Creditreform Magazin

Kommentar: Kritische Abhängigkeiten reduzieren

Wie ein Mantra zieht die Meldung seit Monaten durch die Medien: Deutschland ist zu abhängig von China. Wer detaillierter hinschaut, sieht: Ganz so pauschal stimmt das nicht, denn der Teufel steckt im Detail.

Das Defizit der deutsch-chinesischen Handelsbilanz lag 2022 bei 84 Milliarden Euro. Aber besteht bereits eine Abhängigkeit, wenn die Summe der Importe die der Exporte immer weiter übersteigt? In der Berichterstattung ist dieser Zusammenhang meist völlig klar. Doch um die Situation bewerten zu können, muss ein detaillierter Blick erfolgen. Und dabei zeigt sich: Auf gesamtwirtschaftlicher Ebene ist die Abhängigkeit gar nicht so groß. 2020 ­kamen im Durchschnitt aller Industriezweige rund 6,6 Prozent der ausländischen Vorleistungen aus China. Blickt man auf alle Vorleistungen, also auch auf die inländischen, sind es lediglich 2,2 Prozent. Japan, Russland, die USA, Spanien, Großbritannien und Italien sind allesamt weitaus stärker auf chinesische Produkte angewiesen.

Wann wird es kritisch?

Doch der Teufel steckt im Detail, wie das IW vor wenigen Wochen in einer neuen Studie gezeigt hat. Konkret bestehen Abhängigkeiten bei Rohstoffen wie Magnesium und Eisen. Auch elektronische Geräte wie Tastaturen und Laptops bezieht Deutschland zu über 50 Prozent aus China. Gleiches gilt für chemische Grundstoffe, Vitamin C und Koffein. Bei all diesen Produkten ist von Diversifizierung nichts zu sehen. Sollten die Lieferungen aus China ausfallen und sind die Produkte auf absehbare Zeit nicht von anderen Lieferanten zu bekommen, wird es gefährlich. Hier spricht man von einer kritischen Abhängigkeit.

Was folgt daraus für Politik und Wirtschaft? Unternehmen in China müssen ihre Chancen und Risiken dort realistisch bewerten. Naivität ist nicht mehr angebracht. Hier sind Unternehmen in erster Linie selbst gefragt. Der ordnungspolitischen Logik folgend, kann die Verantwortung aber nicht allein bei der Wirtschaft liegen – auch die Rahmenbedingungen müssen stimmen. Die Politik muss eine Präferierung Chinas (zum Beispiel über Kreditgarantien) kritisch überprüfen. Sie muss Optionen für neue Handelspartner stärken und damit Lieferketten ermöglichen, mit denen sich kritische Abhängigkeiten reduzieren lassen. Zu nennen wären hier TTIP, das Mercosur-Abkommen mit den südamerikanischen Staaten oder das Abkommen mit den ASEAN-Staaten.

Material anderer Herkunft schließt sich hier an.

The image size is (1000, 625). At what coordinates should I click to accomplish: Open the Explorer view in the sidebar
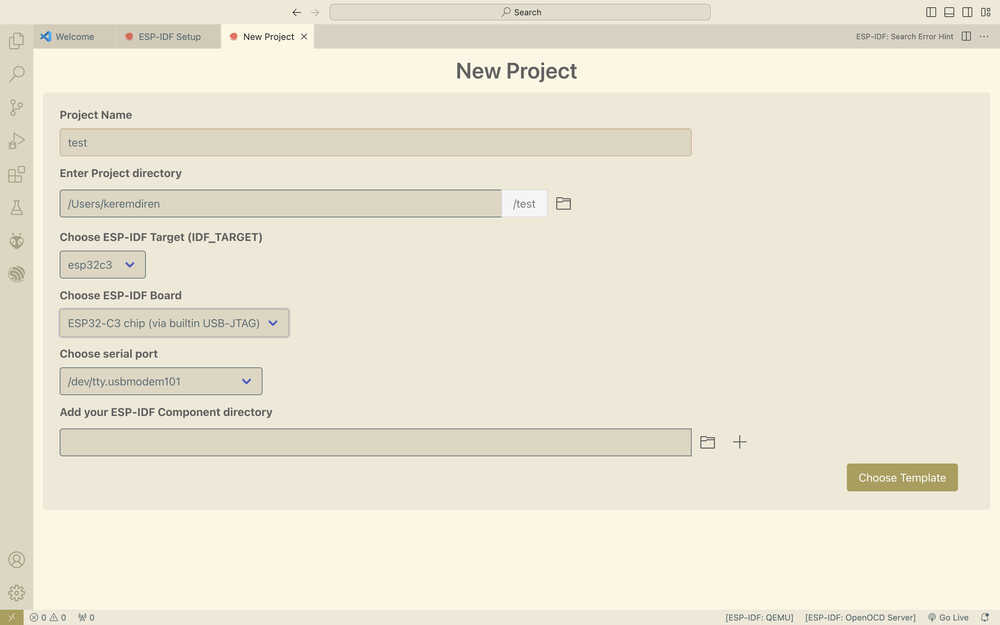click(16, 40)
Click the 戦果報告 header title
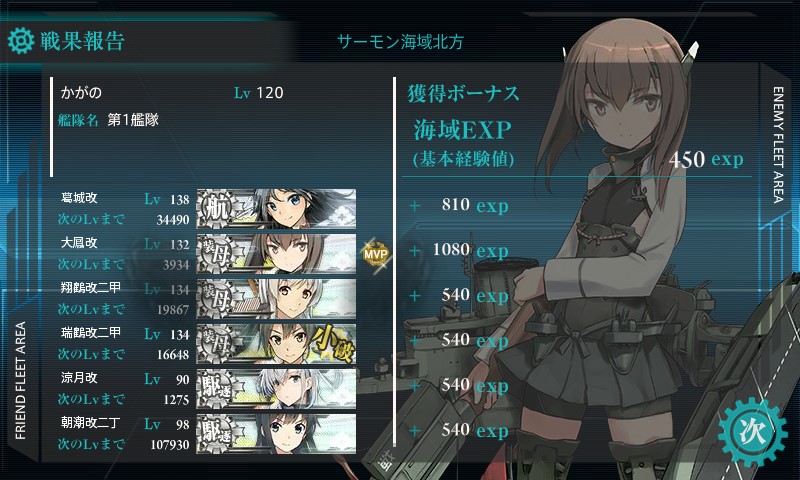The width and height of the screenshot is (800, 480). tap(83, 41)
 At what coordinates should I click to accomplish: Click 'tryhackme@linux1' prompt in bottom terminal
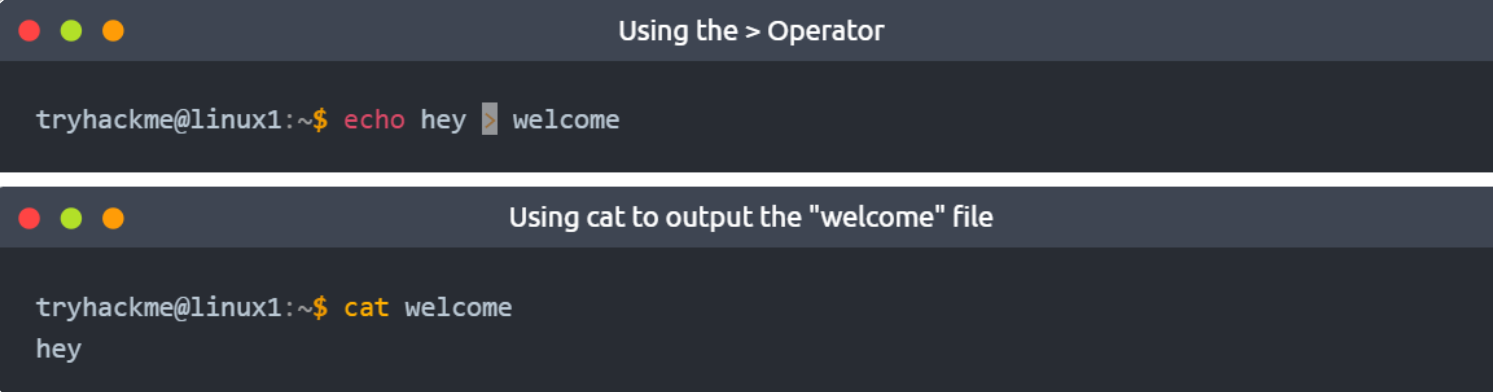pos(159,308)
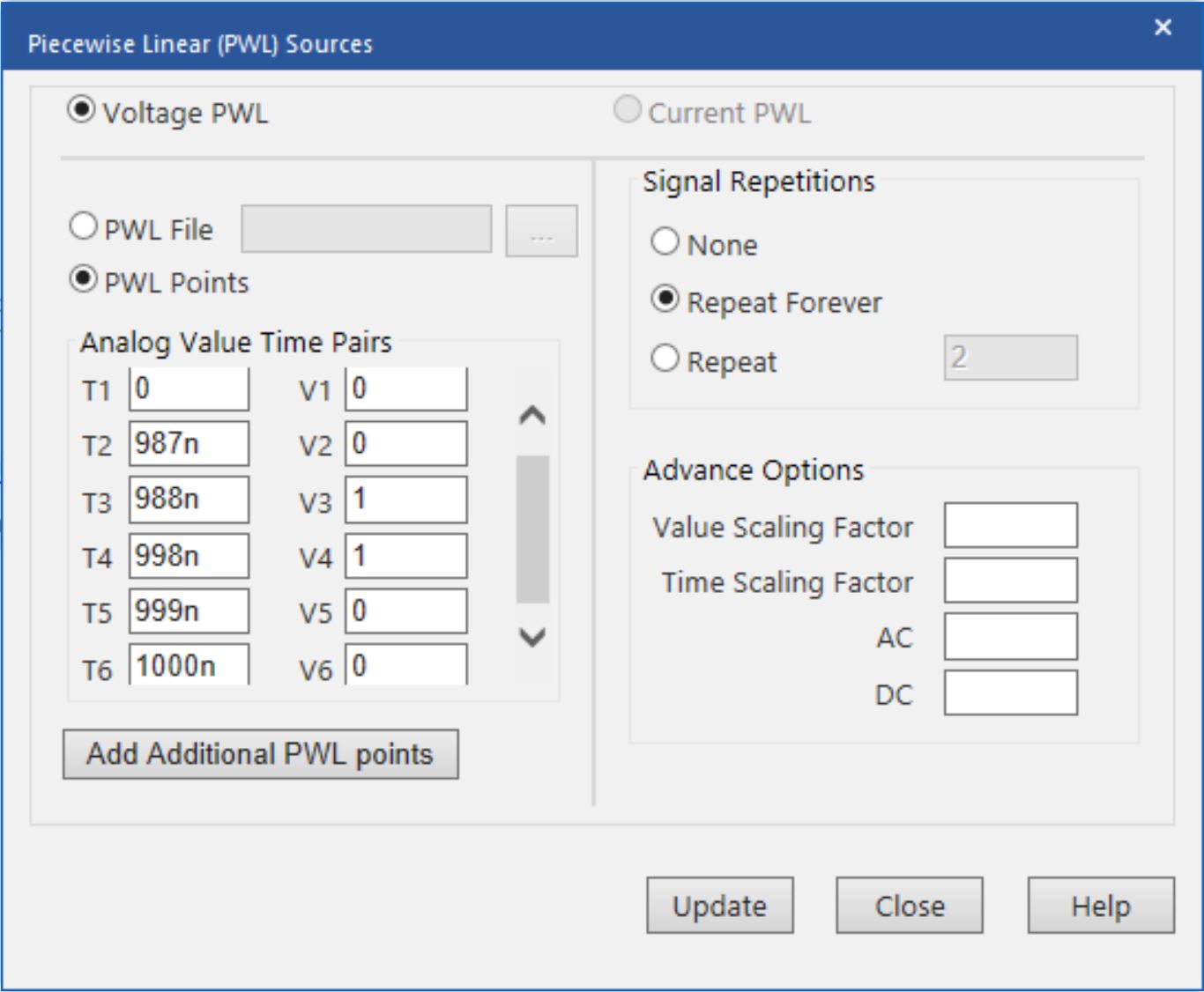Enable Repeat Forever option
The width and height of the screenshot is (1204, 992).
[665, 300]
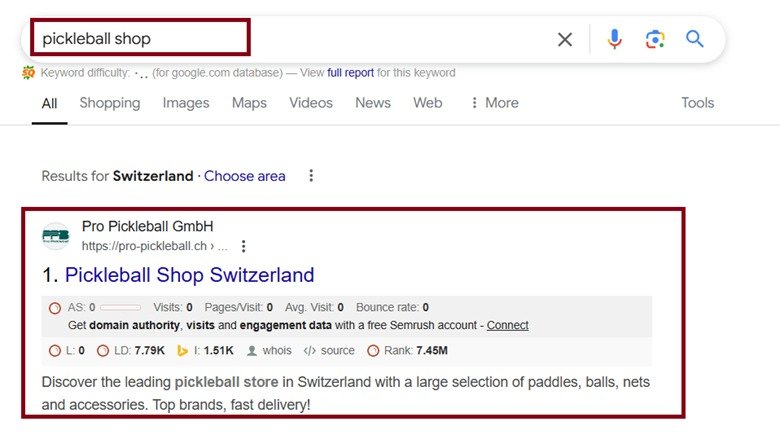Click the Choose area link
This screenshot has height=435, width=780.
tap(245, 176)
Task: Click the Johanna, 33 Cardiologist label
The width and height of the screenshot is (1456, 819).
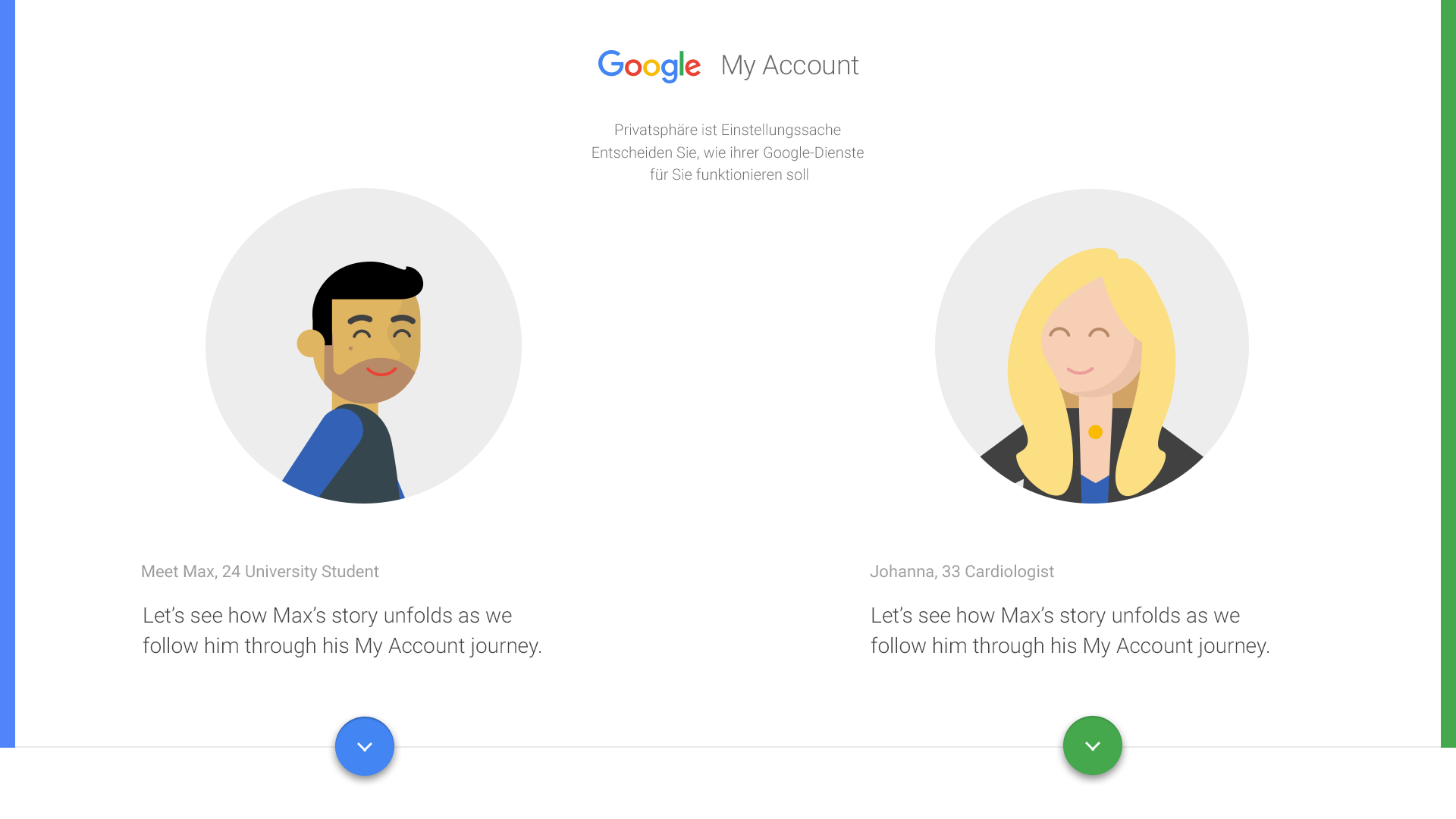Action: pyautogui.click(x=962, y=572)

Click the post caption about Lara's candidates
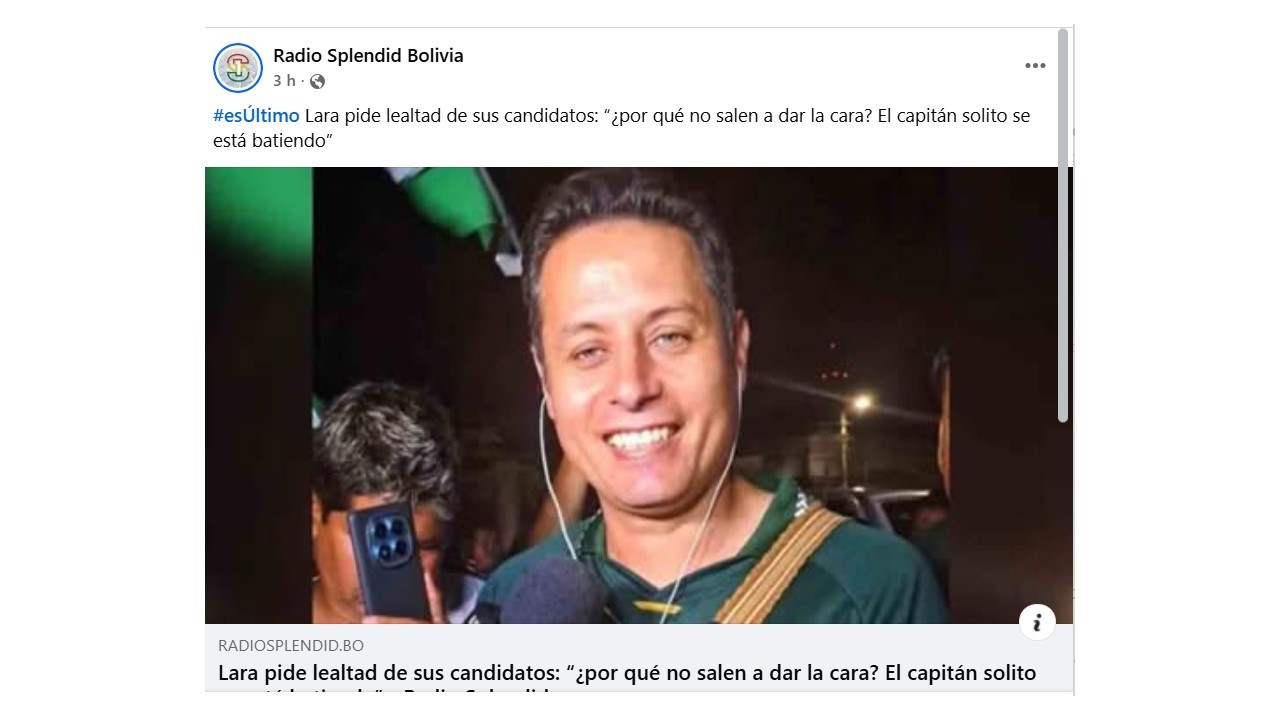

Gefälle in beide Richtungen

Zur Wahrheit gehört aber auch: Nicht nur Deutschland ist von China abhängig, auch umgekehrt besteht ein Gefälle. Würden beide Volkswirtschaften voneinander entkoppelt, erlitte China vergleichbare Einbußen beim Realeinkommen und und beim realen BIP wie Deutschland. China versucht jedoch seit geraumer Zeit, diese Abhängigkeiten zu reduzieren. Das Land investiert beispielsweise in ausländische Technologieunternehmen, um sie mit ihren Produkten und Dienstleistungen an China zu binden. Aufhorchen muss die Bundesrepublik aber, wenn Huawei und ZTE in das deutsche Telekommunikationsnetz und damit in kritische Infrastruktur investieren wollen. Im Zweifel kann hier nicht ausgeschlossen werden, dass der chinesische Staat den Zugang für Sabotage und Spionage nutzt. Dem muss die Bundesregierung mit Konsequenz und Mut entgegentreten.

Prof. Dr. Michael Hüther 

leitet seit 2004 als Direktor und Mitglied des Präsidiums das arbeitgebernahe Institut der deutschen Wirtschaft in Köln. Mit seinem Team forscht und veröffentlicht er zu Themen wie dem aktuellen Strukturwandel, Ordnungspolitik, aktuellen und vergangenen Wirtschaftskrisen wie auch zur Regulierung der Kapitalmärkte.